EXTRACTED TEXT:
Asian bond issues in Tokyo: history, structure and …

[Pages:25]Asian bond issues in Tokyo: history, structure and prospects

Fumiaki Nishi and Alexander Vergus

Overview of Tokyo's capital market

This paper outlines the contribution made by the Japanese capital market to international and in particular Asian bond finance. Drawing on one of the major global pools of savings, the Japanese capital market has provided funding opportunities, both in debt and equity, for international entities including sovereigns, government agencies, corporations and other financing vehicles.

During the last several decades, Japanese money has played an important role in the international capital markets. For example, during the 1980s, the movement of Japanese money exerted crucial influence over the performance of US Treasuries, and all market participants carefully monitored Japanese investors' policy. In the area of primary markets, Japanese securities firms monopolised the top positions in international bond underwriting league tables for a considerable time.

However, with the burst of the bubble economy in the early 1990s, the relative importance of Japanese money and capital markets started to decline. Japanese money retreated home, where domestic government debt issuance increased dramatically in the 1990s. As a result, the share of the yen has also been declining in international bond issuance. At the peak, yen-denominated bonds accounted for about 17% of total international bond issuance, but decreased to less than 2% last year.

However, Japan still has a huge capital market with abundant investor liquidity, so that with right products capturing market trends there should be ample opportunities to mobilise Japanese money for international financing. An example is the recent shift of investor preferences from credit/spread instruments to foreign currencies and equity risk, following the credit events of late 1990s.

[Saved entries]
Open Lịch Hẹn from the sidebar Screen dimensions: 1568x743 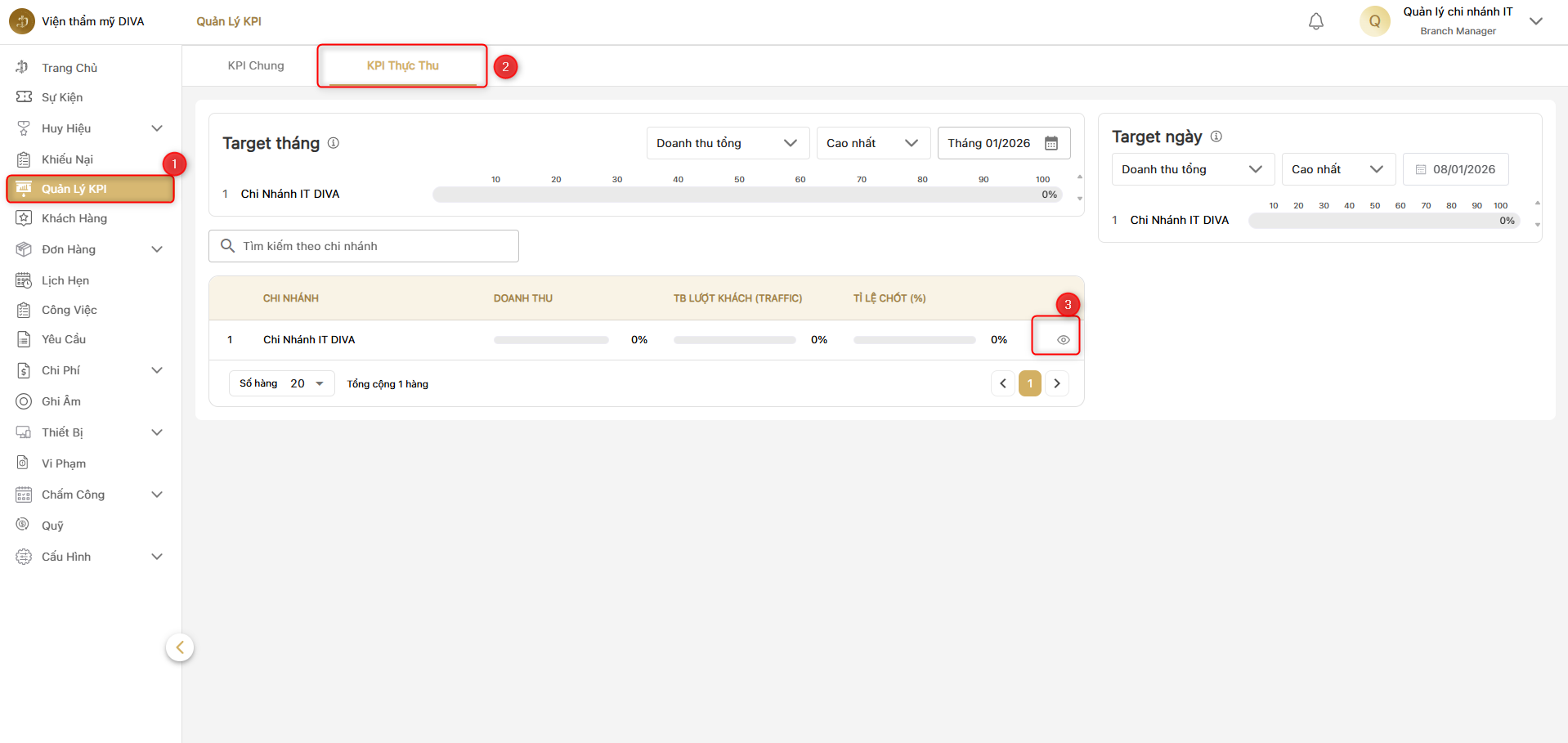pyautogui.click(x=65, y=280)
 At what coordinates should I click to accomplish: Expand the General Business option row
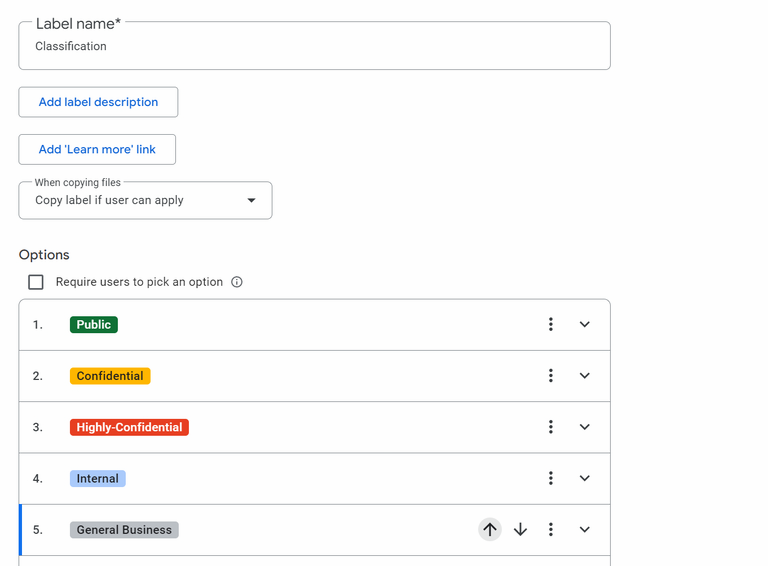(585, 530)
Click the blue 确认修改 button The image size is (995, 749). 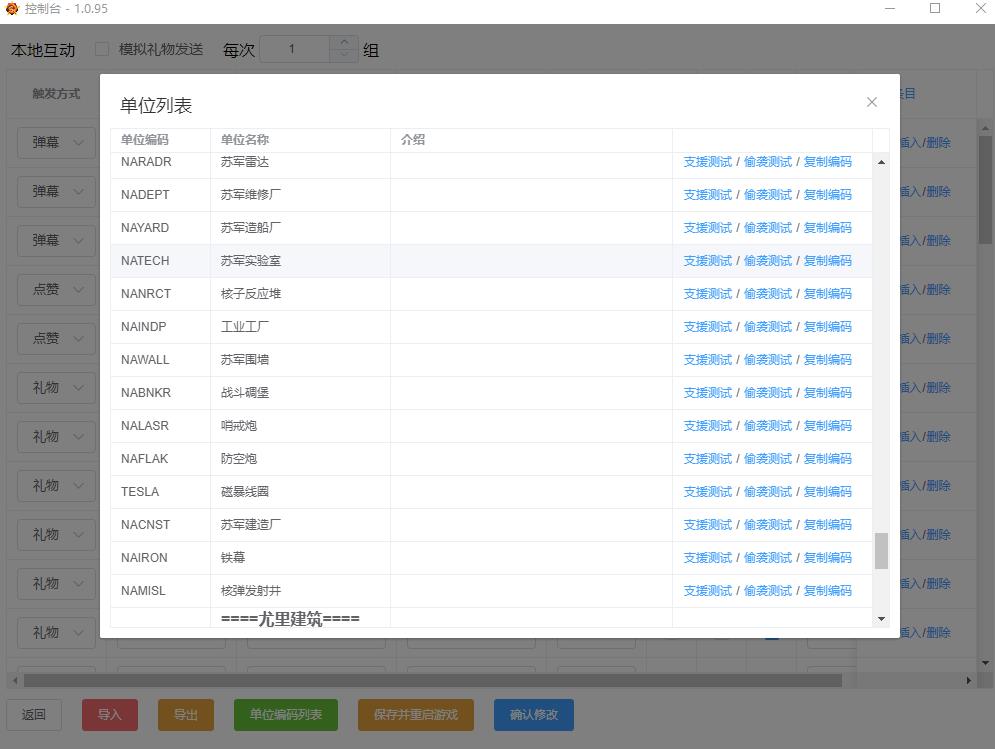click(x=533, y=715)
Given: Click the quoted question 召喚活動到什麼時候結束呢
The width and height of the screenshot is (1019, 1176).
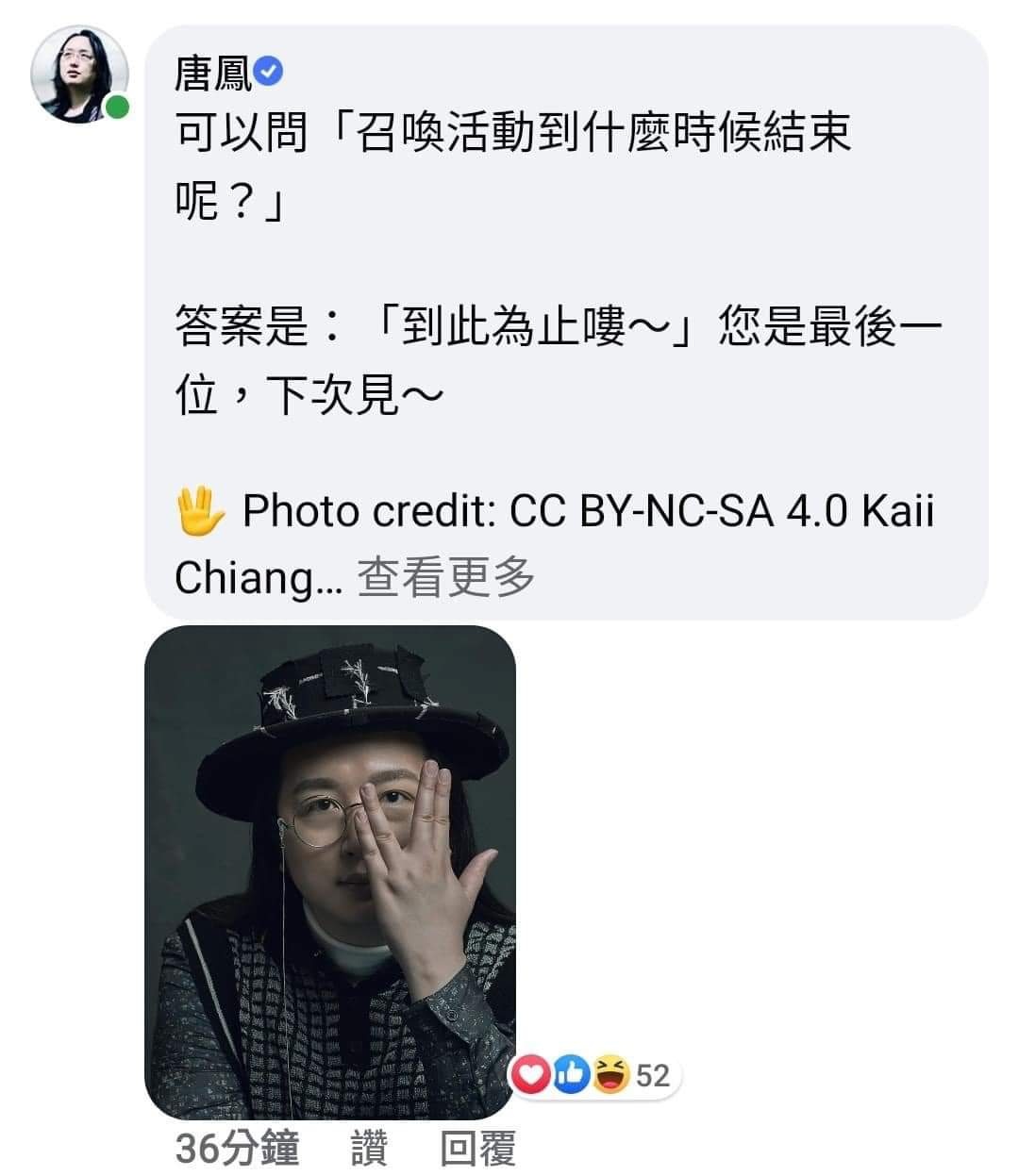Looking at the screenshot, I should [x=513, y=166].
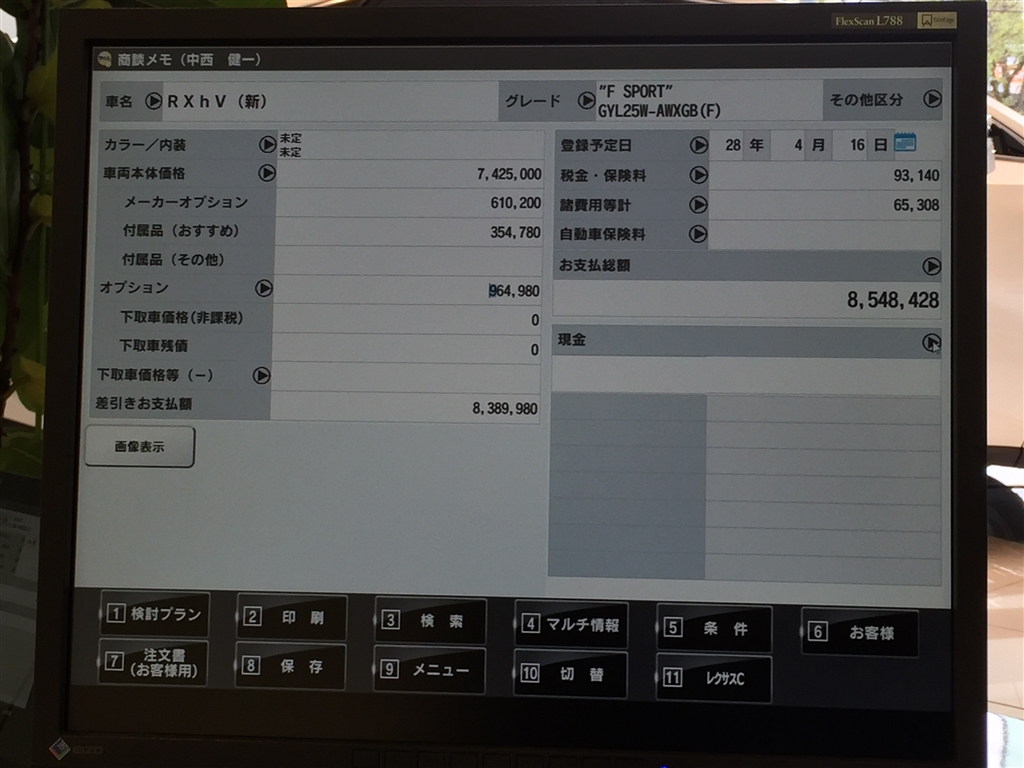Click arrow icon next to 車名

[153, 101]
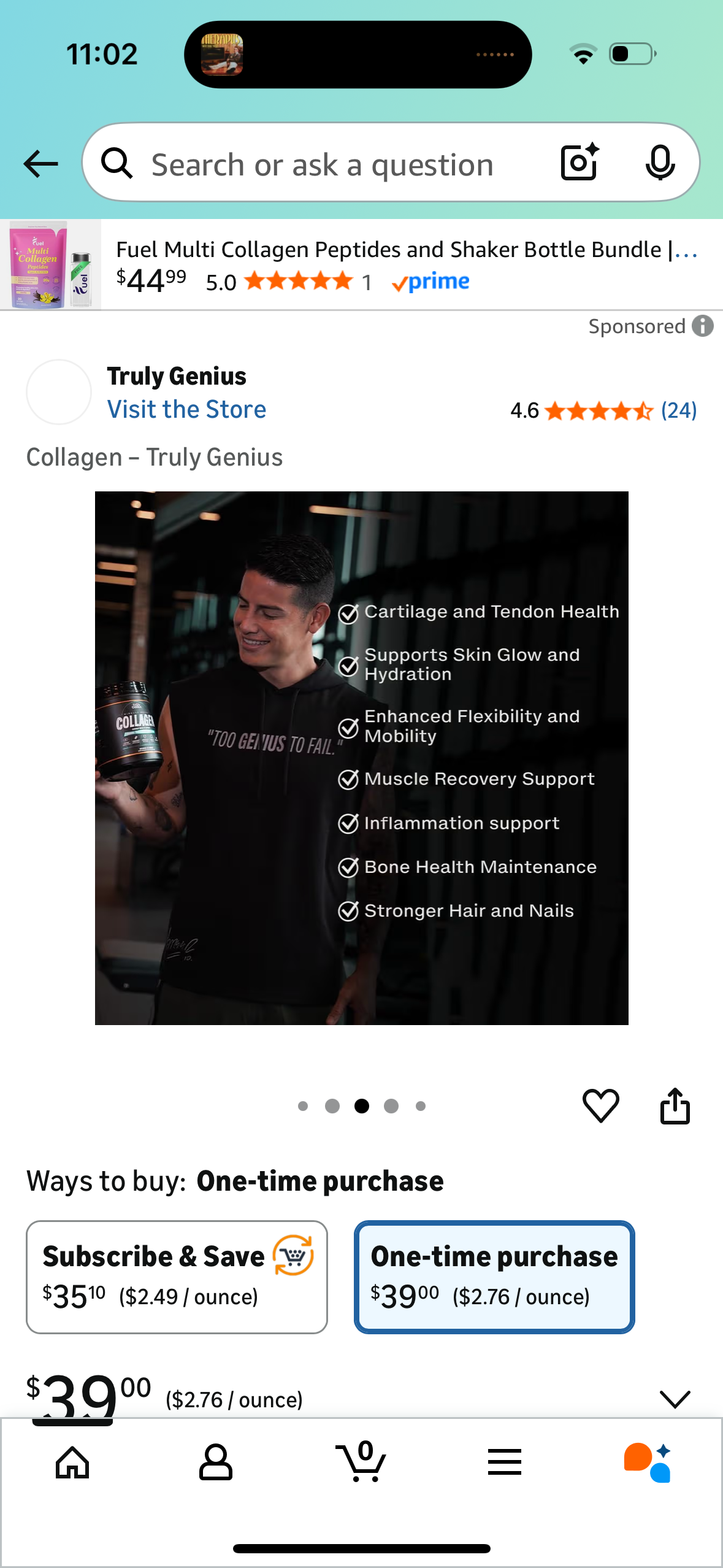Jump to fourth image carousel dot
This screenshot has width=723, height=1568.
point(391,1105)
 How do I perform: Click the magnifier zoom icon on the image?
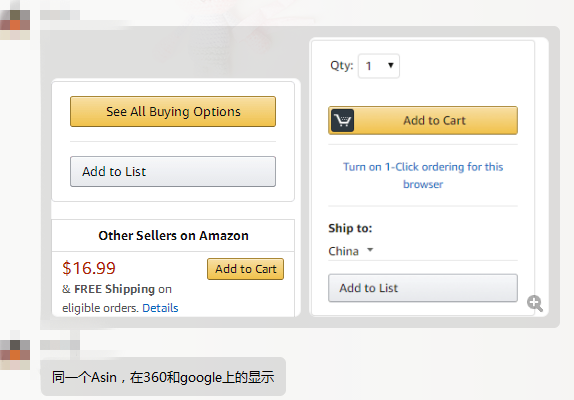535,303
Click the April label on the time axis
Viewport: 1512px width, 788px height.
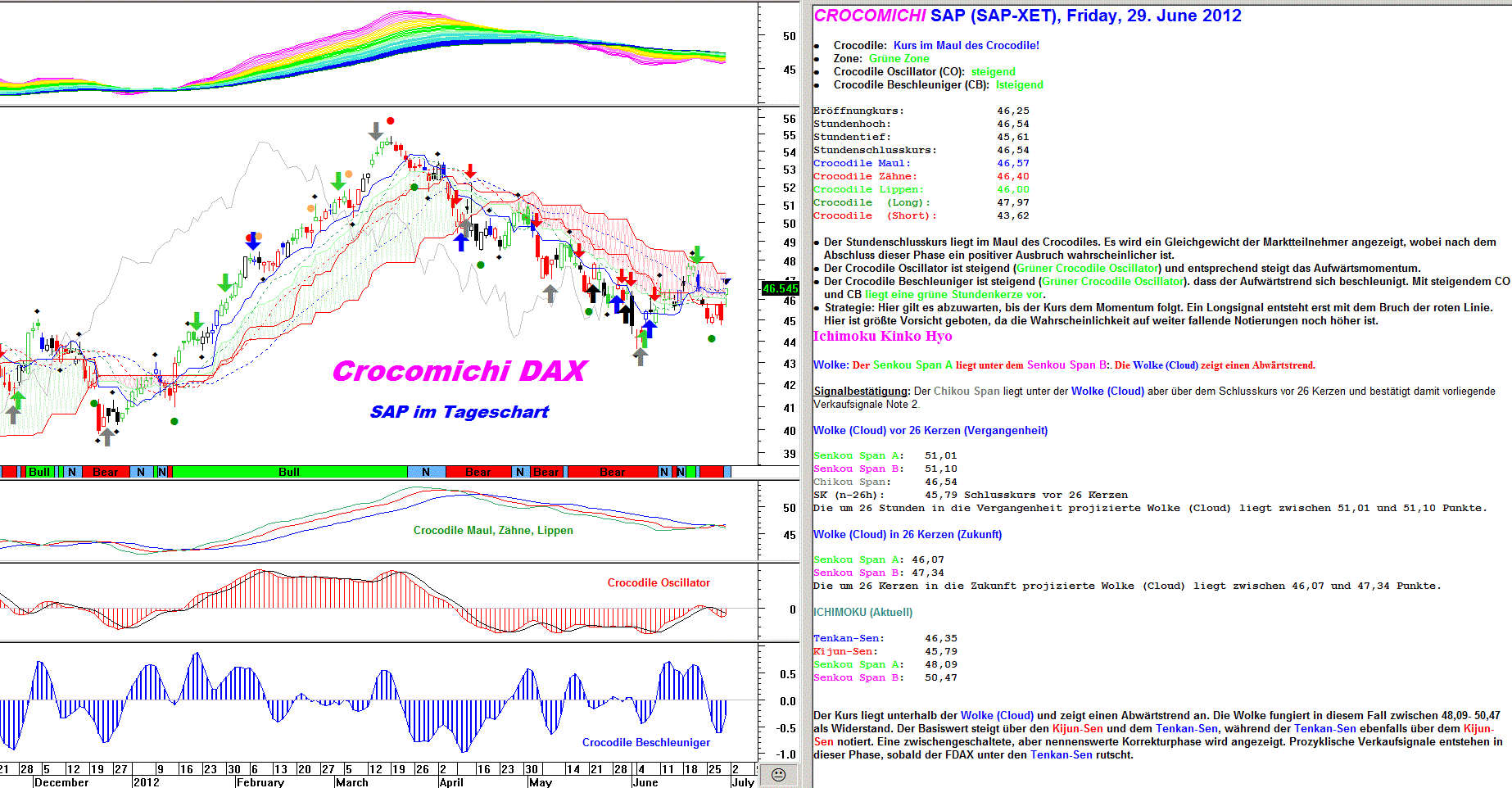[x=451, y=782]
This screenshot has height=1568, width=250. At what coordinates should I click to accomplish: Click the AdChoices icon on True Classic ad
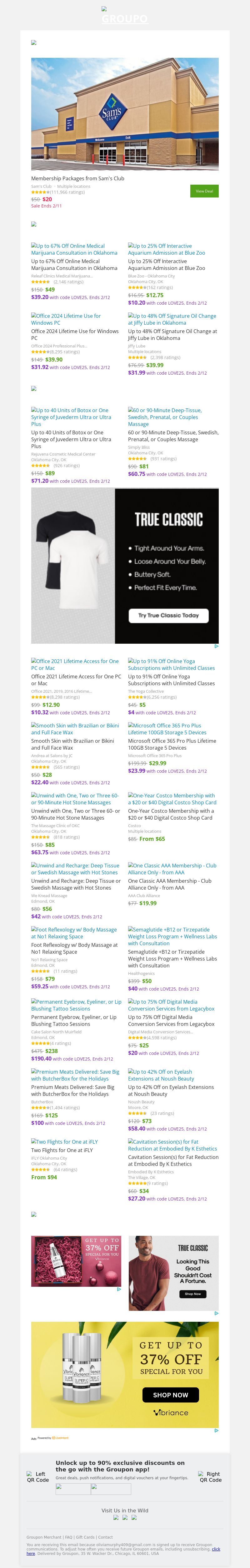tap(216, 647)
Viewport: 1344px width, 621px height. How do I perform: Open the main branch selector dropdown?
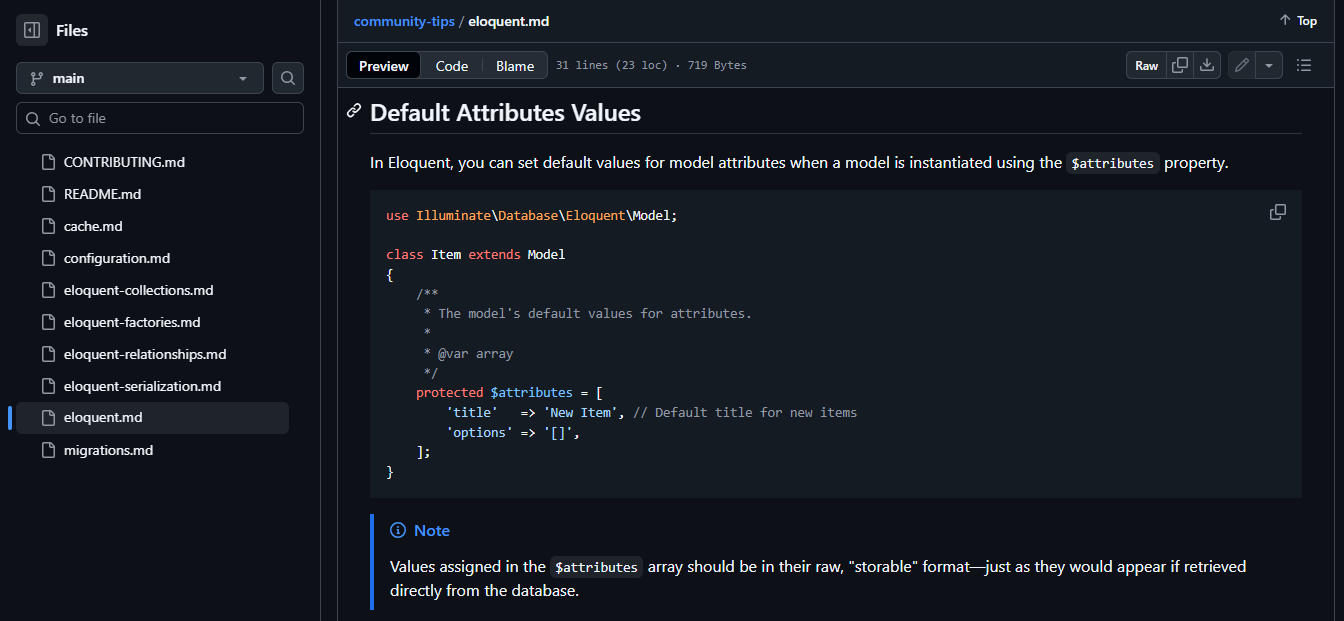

GIVEN TASK A: In the paper on Asian bond issues in Tokyo, write out the passage starting with "[Pages:25]Asian bond issues" and going on through "other financing vehicles.", substituting "national governments" for "sovereigns".
GIVEN TASK B:
Answer these from the paper on Asian bond issues in Tokyo:
(i) During the 1980s, the movement of Japanese money exerted crucial influence over the performance of which securities?
(ii) When did the bubble economy burst?
(iii) At the peak, what share of total international bond issuance did yen-denominated bonds account for?

CORRECT OUTPUT A:
[Pages:25]Asian bond issues in Tokyo: history, structure and prospects

Fumiaki Nishi and Alexander Vergus

Overview of Tokyo's capital market

This paper outlines the contribution made by the Japanese capital market to international and in particular Asian bond finance. Drawing on one of the major global pools of savings, the Japanese capital market has provided funding opportunities, both in debt and equity, for international entities including national governments, government agencies, corporations and other financing vehicles.

CORRECT OUTPUT B:
(i) US Treasuries
(ii) In the early 1990s
(iii) About 17%